Aku, Yanto dan Yunus, telah siap dengan masing-masing partner, telah siap-siap untuk memulai pencarian Sapi Bali yang hilang dari rumah pak Athok dua hari lalu. Senter, rokok, korek, sepatu Boot dan Jas hujan. Kamipun bergerak menuju Bandara Sentani yang berjarak sekitar dua kilo dari rumah pak Athok. Kami bergerak dengan jalan kaki saja, pertimbangannya, itu lebih praktis, kalau naik motor, akan merepotkan, dimana kami akan titipkan motor? Kalau diletakkan saja di pinggir jalan, bisa-bisa motor itu hilang.

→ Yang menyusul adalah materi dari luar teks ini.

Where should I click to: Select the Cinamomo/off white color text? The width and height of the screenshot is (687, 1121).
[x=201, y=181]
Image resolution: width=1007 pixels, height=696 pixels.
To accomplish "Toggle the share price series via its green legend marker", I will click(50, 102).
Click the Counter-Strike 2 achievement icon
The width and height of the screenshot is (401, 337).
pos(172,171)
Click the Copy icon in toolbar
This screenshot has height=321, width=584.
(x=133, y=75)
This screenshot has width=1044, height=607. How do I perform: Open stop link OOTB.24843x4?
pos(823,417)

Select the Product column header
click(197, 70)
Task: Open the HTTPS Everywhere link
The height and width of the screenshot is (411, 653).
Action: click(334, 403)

Kami sudah berpisah, aku dan Amos menyusuri dari sisi Utara bandara Sentani, sementara Yanto dan Yunus menyusuri dari arah yang sudah kami sepakati sebelumnya.

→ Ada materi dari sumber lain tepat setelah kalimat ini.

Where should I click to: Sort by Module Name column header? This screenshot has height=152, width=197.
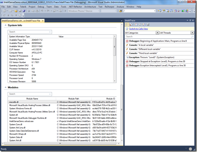point(32,98)
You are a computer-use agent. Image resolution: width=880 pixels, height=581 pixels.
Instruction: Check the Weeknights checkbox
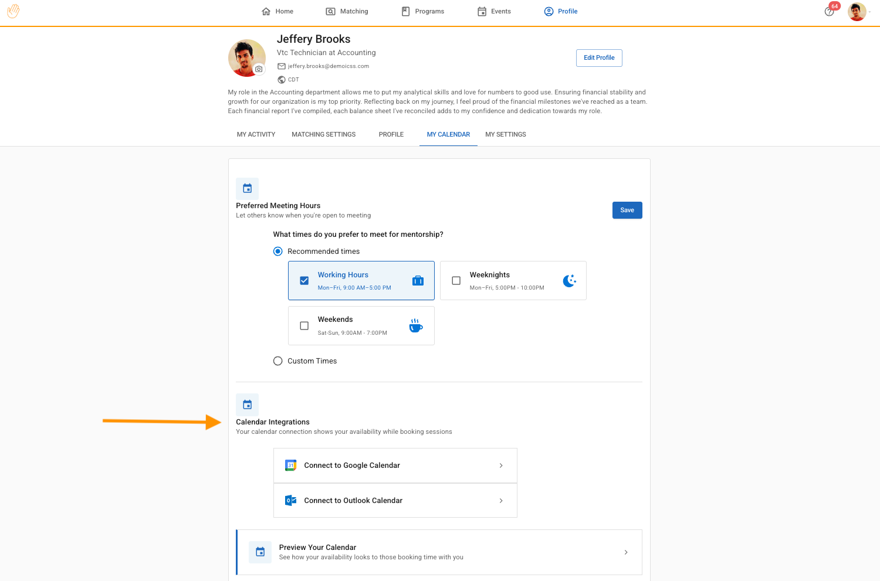click(x=456, y=281)
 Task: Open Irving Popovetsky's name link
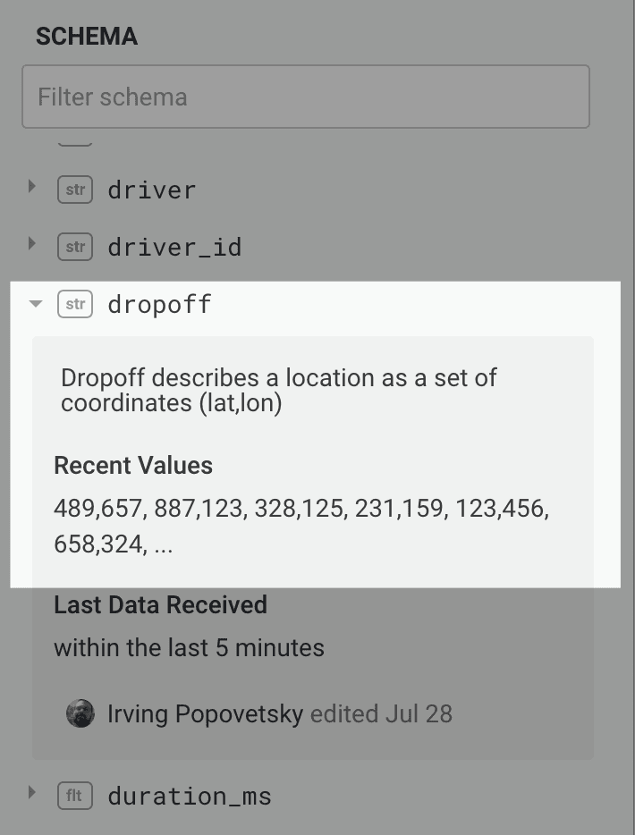tap(205, 714)
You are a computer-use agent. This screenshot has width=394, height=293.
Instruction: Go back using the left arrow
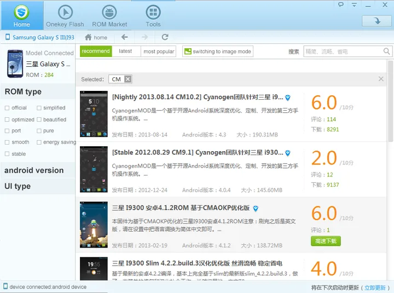coord(125,37)
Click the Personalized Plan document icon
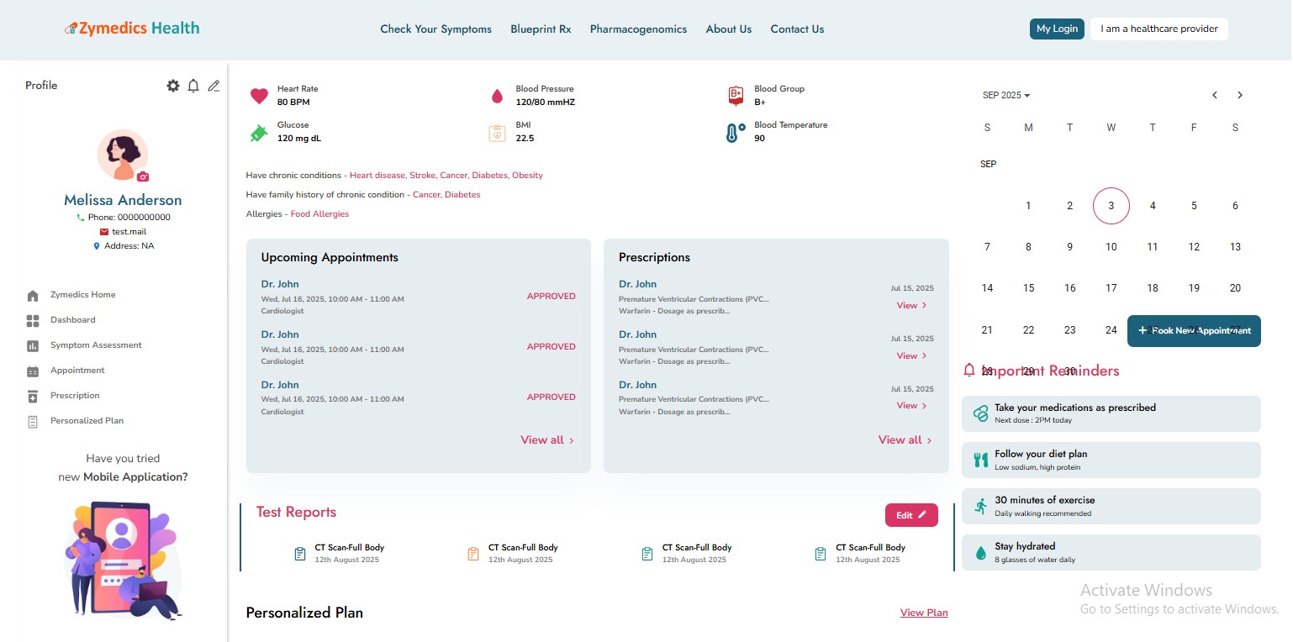 pos(34,420)
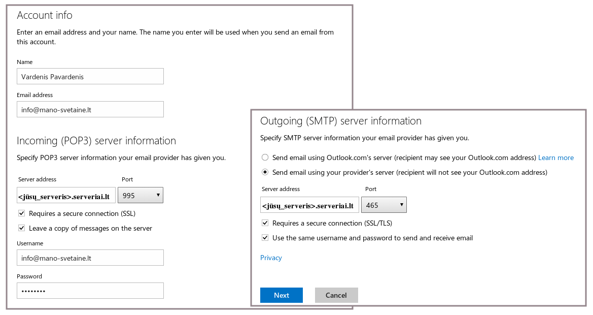
Task: Click the Email address input field
Action: pos(90,109)
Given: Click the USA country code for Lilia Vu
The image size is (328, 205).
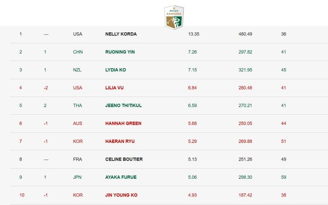Looking at the screenshot, I should (x=77, y=87).
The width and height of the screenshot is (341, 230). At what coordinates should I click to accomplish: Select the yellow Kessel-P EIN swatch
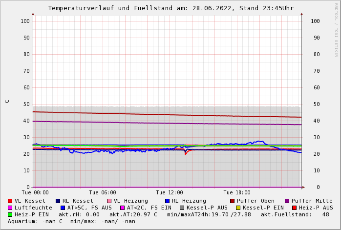238,208
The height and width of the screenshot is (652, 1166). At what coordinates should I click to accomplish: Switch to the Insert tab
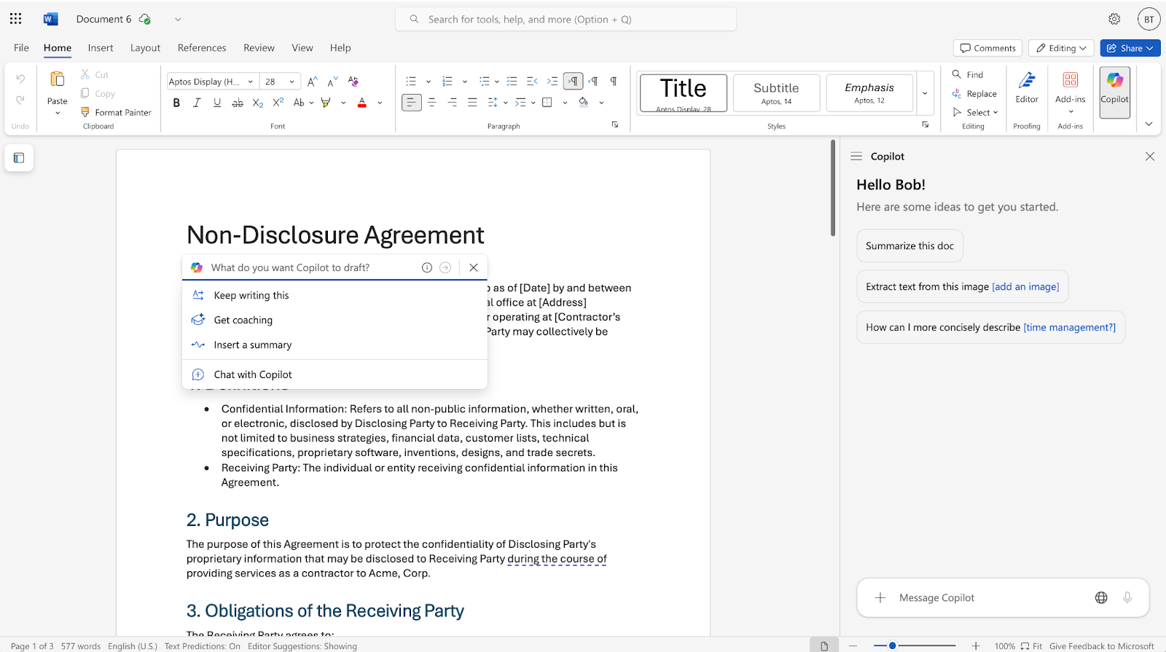[101, 48]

“Bapa, jalan di depan saja” kata Amos

“Oke, tapi.. tolong kasi aba-aba, kemana arahnya, ke kiri atau kanan”

“Iya Bapa” kata Amos pula.

Jalan itu hanya, setapak, Amos memandu ke kiri-kanan, awalnya alang-alang hanya sebatas lutut, makin ke dalam makin tinggi, lalu sebatas pinggang, akhirnya setinggi kepala kami. Berbeda dengan di Jawa, alang-alang ini lebih besar dan tinggi, kalau saja ada yang memulainya untuk dijadikan atap rumah, atau ada yang mengajarkan penduduk setempat untuk dijadikan atap rumah, agaknya sangat bermanfaat. Atapnya bermanfaat untuk atap rumah, side efeknya, lingkungan ini akan bersih dengan sendirinya. Karena alang-alang itu akan diburu masyarakat, dengan begitu, jarak antara Danau Sentani dan Bandara Sentani akan terang, tanpa tumbuhan alang-alang besar ini, kesan seramnya akan hilang, pada gilirannya, mungkin akan ditanami palawija. Dengan demikian akan ada tambahan penghasilan bagi masyarakat.

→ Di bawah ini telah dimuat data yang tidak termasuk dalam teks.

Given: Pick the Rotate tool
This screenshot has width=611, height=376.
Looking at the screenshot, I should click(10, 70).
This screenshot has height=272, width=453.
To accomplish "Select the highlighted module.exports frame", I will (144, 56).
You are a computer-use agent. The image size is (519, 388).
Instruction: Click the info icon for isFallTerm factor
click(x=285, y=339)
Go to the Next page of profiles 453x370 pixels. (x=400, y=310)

Tiba-tiba…Brruuuggghhhhhhh!!!!!! Aku terperosok dalam lumpur..

Mula-mula hanya, sebatas lutut, lalu pelan-pelan turun, kini… sudah sampai pangkal pahaku..

“Pegang tangan saya Bapa…” Amos menjulurkan tangannya reflex.

“Jangan Mos, kalau saya pegangan tangan kao, kao akan jatuh juga”

“Terus bagaimana Bapa?”

“Kao potong alang-alang itu dengan golok yang ada di pinggang kao, lalu ikat pada beberapa bagiannya, jadikan dia seperti kayu atau bambu, githu” kataku

“Iya.. Bapa”

“Kao buatnya agak cepat ya..!”

“Iya.. Bapa”

“Ini lumpur hidup Mos, kita berpacu dengan waktu…” kataku pula

“Iya.. Bapa, Bapa jangan banyak gerak, makin Bapa bergerak makin masuk nanti”

“Siap….!!!”. aku kagum dengan diriku sendiri, tak ada kepanikan pada diri ini. Kini, posisiku dalam lumpur, sudah sampai pinggang, aku tak berani banyak gerak, makin ku bergerak, maka makin cepat diri ini masuk lebih dalam lagi. Waktu seakan bergerak lambat sekali. Amos yang memotong beberapa alang-alang, lalu menyatukannya dengan ikatan tali rapia, terasa lambat sekali. Sementara aku, hanya menonton dari dalam lumpur, tak ada yang bisa ku bantu, untuk bergerak saja aku tak berani. Bergerak, berarti mempercepat badan ini ditelan lumpur. Kini sudah sepinggang lewat, badanku ditelan lumpur. Sayup-sayup…. Suara takbir dari Masjid terdengar, menandakan besok akan hari raya Kurban. Akankah aku akan jadi kurban untuk Danau Sentani?

Lumpur sudah sampai diatas perut, sebentar lagi akan mencapai dada.

“Bapa…pegang ini!” suara Amos menyadarkanku

“yupz…” sekali raih, aku sudah memegang alang-alang yang dijulurkan Amos. Lalu Amos mulai menarik tubuhku, kulihat Amos kepayahan menariknya.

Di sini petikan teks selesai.